#### Work to complete
Read the records beneath this task and copy every line that contains the string "item".

-------- Records for the task

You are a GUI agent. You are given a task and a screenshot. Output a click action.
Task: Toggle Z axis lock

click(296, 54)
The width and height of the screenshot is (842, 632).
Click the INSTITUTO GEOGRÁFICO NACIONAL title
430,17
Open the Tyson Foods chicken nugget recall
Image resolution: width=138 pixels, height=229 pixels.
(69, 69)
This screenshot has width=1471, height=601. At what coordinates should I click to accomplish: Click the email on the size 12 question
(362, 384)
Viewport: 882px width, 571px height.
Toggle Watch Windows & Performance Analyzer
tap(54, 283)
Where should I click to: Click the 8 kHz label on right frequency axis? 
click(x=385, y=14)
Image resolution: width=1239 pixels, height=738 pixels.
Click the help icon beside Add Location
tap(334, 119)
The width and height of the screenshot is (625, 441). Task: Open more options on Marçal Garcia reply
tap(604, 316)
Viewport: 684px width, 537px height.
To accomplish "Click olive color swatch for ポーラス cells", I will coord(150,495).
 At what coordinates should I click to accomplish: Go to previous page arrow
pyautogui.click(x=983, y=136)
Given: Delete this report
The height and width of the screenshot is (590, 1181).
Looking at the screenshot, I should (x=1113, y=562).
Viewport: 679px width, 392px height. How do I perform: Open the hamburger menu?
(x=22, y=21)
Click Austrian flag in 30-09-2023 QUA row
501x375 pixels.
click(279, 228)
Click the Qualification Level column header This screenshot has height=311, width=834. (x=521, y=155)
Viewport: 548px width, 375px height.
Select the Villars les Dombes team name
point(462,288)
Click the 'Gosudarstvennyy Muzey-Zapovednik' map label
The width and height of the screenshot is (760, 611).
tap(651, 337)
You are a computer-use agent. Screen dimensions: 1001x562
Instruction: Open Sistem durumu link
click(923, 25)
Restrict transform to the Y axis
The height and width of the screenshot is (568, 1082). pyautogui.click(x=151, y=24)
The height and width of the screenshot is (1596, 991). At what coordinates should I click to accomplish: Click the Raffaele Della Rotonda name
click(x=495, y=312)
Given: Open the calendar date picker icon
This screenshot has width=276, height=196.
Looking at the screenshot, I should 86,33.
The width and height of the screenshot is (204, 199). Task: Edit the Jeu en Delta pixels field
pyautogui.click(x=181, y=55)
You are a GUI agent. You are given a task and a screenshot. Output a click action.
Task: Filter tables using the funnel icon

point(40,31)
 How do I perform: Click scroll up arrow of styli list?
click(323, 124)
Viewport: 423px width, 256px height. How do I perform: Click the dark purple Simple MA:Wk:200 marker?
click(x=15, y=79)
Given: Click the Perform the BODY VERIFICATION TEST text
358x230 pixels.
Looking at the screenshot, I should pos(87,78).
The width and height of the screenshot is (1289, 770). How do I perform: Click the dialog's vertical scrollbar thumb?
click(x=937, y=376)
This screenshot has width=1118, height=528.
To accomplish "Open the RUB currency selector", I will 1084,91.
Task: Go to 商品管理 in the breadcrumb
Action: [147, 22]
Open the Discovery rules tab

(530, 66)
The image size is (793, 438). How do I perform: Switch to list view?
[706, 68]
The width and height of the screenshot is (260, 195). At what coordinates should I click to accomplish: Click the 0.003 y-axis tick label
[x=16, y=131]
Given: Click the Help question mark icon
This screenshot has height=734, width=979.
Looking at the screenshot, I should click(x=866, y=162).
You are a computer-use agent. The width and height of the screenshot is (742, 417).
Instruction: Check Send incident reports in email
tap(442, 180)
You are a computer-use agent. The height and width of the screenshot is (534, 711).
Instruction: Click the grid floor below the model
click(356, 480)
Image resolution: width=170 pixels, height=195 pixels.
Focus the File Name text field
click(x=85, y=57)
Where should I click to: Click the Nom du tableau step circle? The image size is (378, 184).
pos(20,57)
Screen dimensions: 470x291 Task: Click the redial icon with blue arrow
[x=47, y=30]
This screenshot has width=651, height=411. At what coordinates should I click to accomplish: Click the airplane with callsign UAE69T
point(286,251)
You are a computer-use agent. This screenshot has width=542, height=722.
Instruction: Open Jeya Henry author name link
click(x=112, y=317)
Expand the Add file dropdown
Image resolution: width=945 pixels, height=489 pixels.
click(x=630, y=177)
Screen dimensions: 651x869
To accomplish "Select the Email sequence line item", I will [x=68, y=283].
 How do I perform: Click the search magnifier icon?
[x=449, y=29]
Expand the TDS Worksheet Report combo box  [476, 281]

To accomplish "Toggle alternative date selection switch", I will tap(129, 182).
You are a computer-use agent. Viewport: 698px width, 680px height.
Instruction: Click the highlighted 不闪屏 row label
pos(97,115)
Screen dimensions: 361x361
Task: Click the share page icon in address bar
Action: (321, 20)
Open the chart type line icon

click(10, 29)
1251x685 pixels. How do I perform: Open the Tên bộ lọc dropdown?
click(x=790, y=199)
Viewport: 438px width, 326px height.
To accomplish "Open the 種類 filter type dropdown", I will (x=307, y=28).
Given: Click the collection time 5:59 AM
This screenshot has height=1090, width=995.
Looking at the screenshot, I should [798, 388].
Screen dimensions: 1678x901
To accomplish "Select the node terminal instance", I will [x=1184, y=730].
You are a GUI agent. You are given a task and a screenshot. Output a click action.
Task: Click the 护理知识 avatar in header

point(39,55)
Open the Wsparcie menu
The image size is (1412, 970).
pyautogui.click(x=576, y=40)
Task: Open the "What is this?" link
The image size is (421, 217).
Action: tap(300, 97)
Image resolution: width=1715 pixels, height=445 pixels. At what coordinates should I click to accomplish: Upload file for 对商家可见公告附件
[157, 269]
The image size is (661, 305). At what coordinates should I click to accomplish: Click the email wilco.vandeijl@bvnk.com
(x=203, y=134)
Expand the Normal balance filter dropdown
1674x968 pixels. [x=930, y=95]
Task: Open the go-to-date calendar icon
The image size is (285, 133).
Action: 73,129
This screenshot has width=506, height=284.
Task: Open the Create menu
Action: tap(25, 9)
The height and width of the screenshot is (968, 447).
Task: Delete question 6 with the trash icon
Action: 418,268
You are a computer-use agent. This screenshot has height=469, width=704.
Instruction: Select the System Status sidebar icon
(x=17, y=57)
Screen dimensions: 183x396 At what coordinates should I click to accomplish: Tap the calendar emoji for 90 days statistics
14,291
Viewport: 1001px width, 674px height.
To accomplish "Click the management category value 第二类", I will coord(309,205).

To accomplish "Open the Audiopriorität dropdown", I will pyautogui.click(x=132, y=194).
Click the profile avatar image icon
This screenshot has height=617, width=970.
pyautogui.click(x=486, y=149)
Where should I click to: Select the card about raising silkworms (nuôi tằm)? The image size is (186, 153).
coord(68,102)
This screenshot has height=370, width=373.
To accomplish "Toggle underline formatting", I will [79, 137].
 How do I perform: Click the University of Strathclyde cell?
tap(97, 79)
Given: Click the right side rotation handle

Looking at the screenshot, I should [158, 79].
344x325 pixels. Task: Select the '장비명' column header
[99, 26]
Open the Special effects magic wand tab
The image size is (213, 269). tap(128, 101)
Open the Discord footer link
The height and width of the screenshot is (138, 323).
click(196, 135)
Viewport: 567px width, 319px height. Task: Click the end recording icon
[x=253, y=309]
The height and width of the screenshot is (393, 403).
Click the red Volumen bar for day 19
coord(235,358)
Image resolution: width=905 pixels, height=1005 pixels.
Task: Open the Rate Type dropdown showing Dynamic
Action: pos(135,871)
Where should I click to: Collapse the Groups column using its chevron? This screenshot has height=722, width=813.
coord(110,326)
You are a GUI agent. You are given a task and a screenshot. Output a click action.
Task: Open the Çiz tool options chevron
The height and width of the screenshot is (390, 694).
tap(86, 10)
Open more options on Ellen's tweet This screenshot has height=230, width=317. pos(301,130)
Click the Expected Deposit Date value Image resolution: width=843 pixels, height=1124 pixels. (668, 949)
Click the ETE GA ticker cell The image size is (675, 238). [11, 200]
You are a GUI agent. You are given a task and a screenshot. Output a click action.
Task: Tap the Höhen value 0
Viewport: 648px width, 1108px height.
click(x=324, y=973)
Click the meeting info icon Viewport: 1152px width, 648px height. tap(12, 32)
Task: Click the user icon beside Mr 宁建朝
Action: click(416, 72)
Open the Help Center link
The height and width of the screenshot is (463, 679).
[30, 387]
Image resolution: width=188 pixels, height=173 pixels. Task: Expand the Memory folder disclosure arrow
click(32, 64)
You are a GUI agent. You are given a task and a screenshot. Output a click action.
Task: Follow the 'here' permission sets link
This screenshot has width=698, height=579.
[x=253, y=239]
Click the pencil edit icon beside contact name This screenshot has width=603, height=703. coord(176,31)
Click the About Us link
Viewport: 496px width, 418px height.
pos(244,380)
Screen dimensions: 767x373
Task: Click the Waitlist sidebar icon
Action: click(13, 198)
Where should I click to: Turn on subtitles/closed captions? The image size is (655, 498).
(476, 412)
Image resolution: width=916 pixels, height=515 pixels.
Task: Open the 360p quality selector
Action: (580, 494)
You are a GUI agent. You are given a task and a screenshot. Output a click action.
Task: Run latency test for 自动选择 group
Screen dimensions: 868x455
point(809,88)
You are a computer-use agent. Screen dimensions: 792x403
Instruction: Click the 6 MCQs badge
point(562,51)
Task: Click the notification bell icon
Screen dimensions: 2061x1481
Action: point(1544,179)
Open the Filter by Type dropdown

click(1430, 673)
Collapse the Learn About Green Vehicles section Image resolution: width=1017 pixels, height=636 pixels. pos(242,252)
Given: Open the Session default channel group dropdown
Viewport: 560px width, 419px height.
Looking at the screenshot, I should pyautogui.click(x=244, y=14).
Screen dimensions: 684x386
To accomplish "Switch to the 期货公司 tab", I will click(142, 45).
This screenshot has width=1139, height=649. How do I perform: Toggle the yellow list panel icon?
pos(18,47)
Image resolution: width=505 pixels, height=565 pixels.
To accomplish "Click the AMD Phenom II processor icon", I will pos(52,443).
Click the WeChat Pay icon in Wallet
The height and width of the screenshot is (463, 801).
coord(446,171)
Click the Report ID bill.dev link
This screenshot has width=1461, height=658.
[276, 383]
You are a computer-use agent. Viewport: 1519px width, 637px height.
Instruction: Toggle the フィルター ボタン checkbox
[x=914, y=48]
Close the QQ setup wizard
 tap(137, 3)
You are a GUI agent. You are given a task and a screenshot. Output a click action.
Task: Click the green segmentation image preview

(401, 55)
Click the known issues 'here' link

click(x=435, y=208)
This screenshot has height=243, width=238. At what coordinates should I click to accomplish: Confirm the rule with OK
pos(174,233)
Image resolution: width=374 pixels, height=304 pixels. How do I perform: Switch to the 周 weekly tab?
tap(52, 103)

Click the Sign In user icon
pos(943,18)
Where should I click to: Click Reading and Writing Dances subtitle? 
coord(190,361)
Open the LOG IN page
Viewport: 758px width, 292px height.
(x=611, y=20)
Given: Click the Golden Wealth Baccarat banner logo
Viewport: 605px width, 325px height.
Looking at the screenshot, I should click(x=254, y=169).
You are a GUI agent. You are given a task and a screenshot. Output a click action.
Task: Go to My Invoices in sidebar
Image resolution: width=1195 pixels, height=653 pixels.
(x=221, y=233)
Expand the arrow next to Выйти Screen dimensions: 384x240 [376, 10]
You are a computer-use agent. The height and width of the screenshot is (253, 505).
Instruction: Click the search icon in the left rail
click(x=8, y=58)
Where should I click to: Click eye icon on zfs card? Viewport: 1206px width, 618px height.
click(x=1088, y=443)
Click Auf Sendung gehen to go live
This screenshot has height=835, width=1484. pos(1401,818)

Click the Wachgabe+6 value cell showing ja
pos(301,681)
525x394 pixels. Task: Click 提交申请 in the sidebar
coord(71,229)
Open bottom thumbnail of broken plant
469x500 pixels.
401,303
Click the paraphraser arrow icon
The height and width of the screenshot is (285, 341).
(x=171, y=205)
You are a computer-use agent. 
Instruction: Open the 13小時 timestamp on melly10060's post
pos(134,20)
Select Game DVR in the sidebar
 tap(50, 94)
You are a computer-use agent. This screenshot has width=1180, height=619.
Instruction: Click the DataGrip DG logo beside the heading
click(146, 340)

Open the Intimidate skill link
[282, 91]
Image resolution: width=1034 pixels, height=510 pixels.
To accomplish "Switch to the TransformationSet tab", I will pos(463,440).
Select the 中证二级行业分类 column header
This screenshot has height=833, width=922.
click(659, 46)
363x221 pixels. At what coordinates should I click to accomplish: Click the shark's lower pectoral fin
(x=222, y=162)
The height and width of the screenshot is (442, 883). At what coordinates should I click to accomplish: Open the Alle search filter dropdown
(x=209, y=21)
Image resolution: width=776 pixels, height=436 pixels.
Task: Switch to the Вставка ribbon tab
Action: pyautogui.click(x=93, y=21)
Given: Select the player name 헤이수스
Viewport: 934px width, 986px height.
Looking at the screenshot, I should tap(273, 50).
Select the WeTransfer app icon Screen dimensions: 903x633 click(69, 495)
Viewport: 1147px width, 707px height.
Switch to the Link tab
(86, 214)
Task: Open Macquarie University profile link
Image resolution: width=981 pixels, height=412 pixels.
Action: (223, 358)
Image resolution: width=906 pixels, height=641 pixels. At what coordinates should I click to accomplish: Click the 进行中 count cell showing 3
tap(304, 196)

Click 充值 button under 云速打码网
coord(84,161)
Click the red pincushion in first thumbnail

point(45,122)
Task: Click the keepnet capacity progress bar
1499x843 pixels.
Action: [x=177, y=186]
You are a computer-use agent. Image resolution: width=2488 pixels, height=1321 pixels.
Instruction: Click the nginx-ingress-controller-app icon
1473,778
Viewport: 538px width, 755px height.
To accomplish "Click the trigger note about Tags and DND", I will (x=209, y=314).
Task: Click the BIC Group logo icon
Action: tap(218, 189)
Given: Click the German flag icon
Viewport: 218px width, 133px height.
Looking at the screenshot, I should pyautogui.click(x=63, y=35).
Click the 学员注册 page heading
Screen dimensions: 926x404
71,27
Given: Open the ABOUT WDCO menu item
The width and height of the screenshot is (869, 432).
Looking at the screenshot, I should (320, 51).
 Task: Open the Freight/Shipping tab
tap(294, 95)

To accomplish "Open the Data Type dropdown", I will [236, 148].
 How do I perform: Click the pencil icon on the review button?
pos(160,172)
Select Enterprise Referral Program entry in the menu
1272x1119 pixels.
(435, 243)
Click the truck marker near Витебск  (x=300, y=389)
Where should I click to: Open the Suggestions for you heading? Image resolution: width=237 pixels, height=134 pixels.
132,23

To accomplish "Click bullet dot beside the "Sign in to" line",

----------------

#### The answer
To accomplish "Select the Email sequence line item", I will [x=68, y=283].
Given: Open the ABOUT WDCO menu item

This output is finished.